ACAP - flawed and broken from the start?

Martin Belam by Martin Belam, 2 December 2007

Last week a consortium of online publishers announced ACAP - Automated Content Access Protocol - a new 'standard' for instructing search engines how to index content. For me there were three immediate major flaws apparent.

ACAP logo

It isn't user centred

The entire thrust of ACAP seems to be to control the way in which newspaper or publisher content is indexed and displayed by search engines, in an attempt to strictly define the commercial parameters of that relationship. On the ACAP site I didn't see anything that explained to me why this would currently be a good thing for end users. It seems like a weak electronic online DRM - with the vague promise that in the future more 'stuff' will be published, precisely because you can do less with it.

Take for example the idea that publishers can direct what type of excerpt from an article can be displayed in search results, and how long that excerpt should be.

Well, most search engines now display an excerpt that is context sensitive. If the user has been searching for images, or the result is a video clip, they get SERPS with images and clip thumbnails in them. Mostly, though, they get a text snippet that includes the words they searched for. This helps a user judge whether a link is worth clicking or not.

What ACAP suggests is that it is up to the publisher whether a search enigne can display a contextual snippet or not - meaning a potentially inconsistent user experience within the search engine results for the end user. If their search results include an ACAP-enabled site that requires a specific excerpt, and their keywords fall outside that excerpt, they will not see the words highlighted in context on that one result.

ACAP could also be potentially restrictive on the development of search user experience design. The ACAP dictionary allows for the presentation of 'Content item thumbnail' or 'Publisher thumbnail'. The spec also appears to cater for specifying on a <div> by <div> or HTML element basis what search engines can index and display - by hijacking the class attribute in the HTML specification.

How does that apply to Snap's full page preview? I didn't see anything in the specification that addressed, for example, whether it would be OK for Snap to reproduce whole visual page snapshots when delivering search results. Is a thumbnail preview of a page automatically forbidden unless specified otherwise? If a publisher incuded content that crawlers were denied access to by using an embedded HTML tag, does that consequently prohibit Snap from previewing the whole page?

The thinking behind ACAP seems to have been solely focussed on influencing the existing interface of Google, Yahoo! and news aggregators, without considering the impact on users of other, more visual, search engines on the market, or the potential for future user-experience developments.

It isn't technically sound

When I say technically sound, I don't mean it will actually break things, but it doesn't appear to have a technically robust background to it.

Well, I say it won't actually break things, but the technical framework document itself admits that the specification includes:

"extensions for which there are possible security vulnerability or other issues in their implementation on the web crawler side, such as creating possible new opportunities for cloaking or Denial of Service attack."

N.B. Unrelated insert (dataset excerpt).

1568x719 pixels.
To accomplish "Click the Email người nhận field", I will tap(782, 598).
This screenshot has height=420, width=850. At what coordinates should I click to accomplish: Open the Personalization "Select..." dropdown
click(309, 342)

I've no doubt that there has been technical input into the specification. It certainly doesn't seem, though, to have been open to the round-robin peer review that the wider Internet community would expect if you were introducing a major new protocol you effectively intended to replace robots.txt. ACAP attempts to redefine the relationship between all content publishers and all search engines - by default we are all affected. On November 29th this site, and the scripts that power Chipwrapper, by default became ACAP non-compliant.

The vast majority of technical standards on the web are published in HTML, with plenty of named anchors. The technical framework document for ACAP itself is a PDF document, which makes it impossible to link or reference sub-sections of the document. Amusingly, it also makes it harder for search engines to index the content.

Furthermore, in order to read it, it requires a user to have plug-ins installed to their browser. The PDF format isn't without accessibility issues unless correctly structured - although as I've recently seen, accessibility doesn't seem to be something that the newspaper industry is overly bothered about online.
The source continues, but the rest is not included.